Data entries
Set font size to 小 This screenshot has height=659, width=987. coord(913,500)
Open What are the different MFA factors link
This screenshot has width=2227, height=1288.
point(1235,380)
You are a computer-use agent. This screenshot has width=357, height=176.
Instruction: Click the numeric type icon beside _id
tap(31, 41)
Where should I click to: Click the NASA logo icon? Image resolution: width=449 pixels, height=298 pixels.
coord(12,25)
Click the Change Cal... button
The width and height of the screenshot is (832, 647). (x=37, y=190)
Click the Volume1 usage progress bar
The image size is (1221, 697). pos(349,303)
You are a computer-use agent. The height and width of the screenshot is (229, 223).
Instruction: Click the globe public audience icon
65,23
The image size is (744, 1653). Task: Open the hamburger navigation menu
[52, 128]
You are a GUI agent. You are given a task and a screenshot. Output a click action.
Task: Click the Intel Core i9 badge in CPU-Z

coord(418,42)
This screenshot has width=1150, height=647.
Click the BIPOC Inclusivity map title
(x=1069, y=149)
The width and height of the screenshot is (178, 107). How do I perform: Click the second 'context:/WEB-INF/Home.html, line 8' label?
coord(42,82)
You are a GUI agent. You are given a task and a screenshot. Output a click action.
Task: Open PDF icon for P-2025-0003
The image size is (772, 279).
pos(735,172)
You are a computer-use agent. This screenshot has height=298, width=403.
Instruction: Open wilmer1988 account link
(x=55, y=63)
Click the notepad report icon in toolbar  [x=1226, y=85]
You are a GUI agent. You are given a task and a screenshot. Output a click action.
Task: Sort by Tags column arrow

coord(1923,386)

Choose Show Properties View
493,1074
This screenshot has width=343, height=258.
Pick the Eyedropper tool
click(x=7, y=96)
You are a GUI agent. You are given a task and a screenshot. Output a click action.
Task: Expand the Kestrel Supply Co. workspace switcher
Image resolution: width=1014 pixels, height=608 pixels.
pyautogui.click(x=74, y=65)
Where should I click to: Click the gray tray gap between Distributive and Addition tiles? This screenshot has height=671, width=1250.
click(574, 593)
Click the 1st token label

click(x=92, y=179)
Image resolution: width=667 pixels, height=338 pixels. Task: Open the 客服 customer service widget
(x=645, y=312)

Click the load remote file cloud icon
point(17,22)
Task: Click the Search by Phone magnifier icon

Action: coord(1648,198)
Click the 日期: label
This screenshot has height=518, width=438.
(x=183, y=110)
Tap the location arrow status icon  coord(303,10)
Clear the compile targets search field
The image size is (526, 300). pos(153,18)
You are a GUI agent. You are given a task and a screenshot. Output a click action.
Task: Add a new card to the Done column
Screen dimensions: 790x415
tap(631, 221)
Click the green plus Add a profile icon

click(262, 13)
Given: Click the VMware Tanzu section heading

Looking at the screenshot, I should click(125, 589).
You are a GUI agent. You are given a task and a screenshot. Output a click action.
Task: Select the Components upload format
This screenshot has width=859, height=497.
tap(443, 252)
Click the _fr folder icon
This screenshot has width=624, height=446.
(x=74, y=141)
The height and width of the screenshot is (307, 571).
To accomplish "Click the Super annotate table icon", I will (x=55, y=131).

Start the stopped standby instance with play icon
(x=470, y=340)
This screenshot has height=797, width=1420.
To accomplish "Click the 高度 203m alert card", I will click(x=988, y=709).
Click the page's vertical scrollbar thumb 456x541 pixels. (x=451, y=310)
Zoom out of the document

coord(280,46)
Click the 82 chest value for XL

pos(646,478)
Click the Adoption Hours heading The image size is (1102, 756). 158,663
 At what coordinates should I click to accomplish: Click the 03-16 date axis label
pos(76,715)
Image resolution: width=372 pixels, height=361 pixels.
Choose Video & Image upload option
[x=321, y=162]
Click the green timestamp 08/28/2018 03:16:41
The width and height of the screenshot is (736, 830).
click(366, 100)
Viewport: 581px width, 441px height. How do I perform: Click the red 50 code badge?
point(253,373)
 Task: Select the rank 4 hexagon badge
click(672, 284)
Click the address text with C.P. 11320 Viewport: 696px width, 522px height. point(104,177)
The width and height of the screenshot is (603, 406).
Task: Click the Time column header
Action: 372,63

Prompt
Please rewrite all the rows above, changing each "Instruction" to "Command" and keeping everything else the same.

Expected output
Set font size to 小 This screenshot has height=659, width=987. coord(913,500)
Open What are the different MFA factors link
This screenshot has width=2227, height=1288.
point(1235,380)
You are a computer-use agent. This screenshot has width=357, height=176.
Command: Click the numeric type icon beside _id
tap(31, 41)
Where should I click to: Click the NASA logo icon? Image resolution: width=449 pixels, height=298 pixels.
coord(12,25)
Click the Change Cal... button
The width and height of the screenshot is (832, 647). (x=37, y=190)
Click the Volume1 usage progress bar
The image size is (1221, 697). pos(349,303)
You are a computer-use agent. The height and width of the screenshot is (229, 223).
Command: Click the globe public audience icon
65,23
The image size is (744, 1653). Task: Open the hamburger navigation menu
[52, 128]
You are a GUI agent. You are given a task and a screenshot. Output a click action.
Task: Click the Intel Core i9 badge in CPU-Z

coord(418,42)
This screenshot has width=1150, height=647.
Click the BIPOC Inclusivity map title
(x=1069, y=149)
The width and height of the screenshot is (178, 107). How do I perform: Click the second 'context:/WEB-INF/Home.html, line 8' label?
coord(42,82)
You are a GUI agent. You are given a task and a screenshot. Output a click action.
Task: Open PDF icon for P-2025-0003
The image size is (772, 279).
pos(735,172)
You are a computer-use agent. This screenshot has height=298, width=403.
Command: Open wilmer1988 account link
(x=55, y=63)
Click the notepad report icon in toolbar  [x=1226, y=85]
You are a GUI agent. You are given a task and a screenshot. Output a click action.
Task: Sort by Tags column arrow

coord(1923,386)

Choose Show Properties View
493,1074
This screenshot has width=343, height=258.
Pick the Eyedropper tool
click(x=7, y=96)
You are a GUI agent. You are given a task and a screenshot. Output a click action.
Task: Expand the Kestrel Supply Co. workspace switcher
Image resolution: width=1014 pixels, height=608 pixels.
pyautogui.click(x=74, y=65)
Where should I click to: Click the gray tray gap between Distributive and Addition tiles? This screenshot has height=671, width=1250.
click(574, 593)
Click the 1st token label

click(x=92, y=179)
Image resolution: width=667 pixels, height=338 pixels. Task: Open the 客服 customer service widget
(x=645, y=312)

Click the load remote file cloud icon
point(17,22)
Task: Click the Search by Phone magnifier icon

Action: coord(1648,198)
Click the 日期: label
This screenshot has height=518, width=438.
(x=183, y=110)
Tap the location arrow status icon  coord(303,10)
Clear the compile targets search field
The image size is (526, 300). pos(153,18)
You are a GUI agent. You are given a task and a screenshot. Output a click action.
Task: Add a new card to the Done column
Screen dimensions: 790x415
tap(631, 221)
Click the green plus Add a profile icon

click(262, 13)
Given: Click the VMware Tanzu section heading

Looking at the screenshot, I should click(125, 589).
You are a GUI agent. You are given a task and a screenshot. Output a click action.
Task: Select the Components upload format
This screenshot has width=859, height=497.
tap(443, 252)
Click the _fr folder icon
This screenshot has width=624, height=446.
(x=74, y=141)
The height and width of the screenshot is (307, 571).
To accomplish "Click the Super annotate table icon", I will (x=55, y=131).

Start the stopped standby instance with play icon
(x=470, y=340)
This screenshot has height=797, width=1420.
To accomplish "Click the 高度 203m alert card", I will click(x=988, y=709).
Click the page's vertical scrollbar thumb 456x541 pixels. (x=451, y=310)
Zoom out of the document

coord(280,46)
Click the 82 chest value for XL

pos(646,478)
Click the Adoption Hours heading The image size is (1102, 756). 158,663
 At what coordinates should I click to accomplish: Click the 03-16 date axis label
pos(76,715)
Image resolution: width=372 pixels, height=361 pixels.
Choose Video & Image upload option
[x=321, y=162]
Click the green timestamp 08/28/2018 03:16:41
The width and height of the screenshot is (736, 830).
click(366, 100)
Viewport: 581px width, 441px height. How do I perform: Click the red 50 code badge?
point(253,373)
 Task: Select the rank 4 hexagon badge
click(672, 284)
Click the address text with C.P. 11320 Viewport: 696px width, 522px height. point(104,177)
The width and height of the screenshot is (603, 406).
Task: Click the Time column header
Action: 372,63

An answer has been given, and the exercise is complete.